Instructions for the task: Find every line of the data below that has "agent" in it. Reply with the number only.

Stored records
————

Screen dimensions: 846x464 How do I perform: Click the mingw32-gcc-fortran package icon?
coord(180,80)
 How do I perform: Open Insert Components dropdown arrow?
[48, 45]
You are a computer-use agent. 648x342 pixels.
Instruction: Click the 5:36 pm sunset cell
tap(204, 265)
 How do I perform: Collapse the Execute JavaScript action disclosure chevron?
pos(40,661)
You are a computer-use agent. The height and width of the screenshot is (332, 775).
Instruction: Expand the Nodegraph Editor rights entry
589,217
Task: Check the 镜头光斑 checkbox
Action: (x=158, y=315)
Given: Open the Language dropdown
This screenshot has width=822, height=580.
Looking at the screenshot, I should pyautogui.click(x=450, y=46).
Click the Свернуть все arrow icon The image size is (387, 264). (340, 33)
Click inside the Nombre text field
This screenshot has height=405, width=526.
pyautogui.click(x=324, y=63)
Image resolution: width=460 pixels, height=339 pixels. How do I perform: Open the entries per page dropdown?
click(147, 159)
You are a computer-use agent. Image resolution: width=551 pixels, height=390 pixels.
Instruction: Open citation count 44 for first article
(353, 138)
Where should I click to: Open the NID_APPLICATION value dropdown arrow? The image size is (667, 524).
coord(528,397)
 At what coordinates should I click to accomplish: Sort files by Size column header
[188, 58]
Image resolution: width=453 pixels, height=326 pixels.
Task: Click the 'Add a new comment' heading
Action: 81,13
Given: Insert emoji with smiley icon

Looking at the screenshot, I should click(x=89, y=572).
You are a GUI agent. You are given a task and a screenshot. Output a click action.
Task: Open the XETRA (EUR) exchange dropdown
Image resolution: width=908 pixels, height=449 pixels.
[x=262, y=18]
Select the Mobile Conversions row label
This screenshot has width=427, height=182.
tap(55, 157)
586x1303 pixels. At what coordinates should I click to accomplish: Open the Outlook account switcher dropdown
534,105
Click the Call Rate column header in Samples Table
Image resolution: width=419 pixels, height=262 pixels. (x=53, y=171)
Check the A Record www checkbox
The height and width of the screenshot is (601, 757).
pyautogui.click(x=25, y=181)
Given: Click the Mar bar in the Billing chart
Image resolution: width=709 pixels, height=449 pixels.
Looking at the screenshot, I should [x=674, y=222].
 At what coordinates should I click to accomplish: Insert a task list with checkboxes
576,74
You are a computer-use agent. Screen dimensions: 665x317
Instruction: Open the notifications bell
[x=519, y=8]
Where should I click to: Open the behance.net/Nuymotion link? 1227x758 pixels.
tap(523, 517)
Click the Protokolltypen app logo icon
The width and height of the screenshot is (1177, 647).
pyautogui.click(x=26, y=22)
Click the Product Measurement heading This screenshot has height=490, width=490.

————

The answer: 5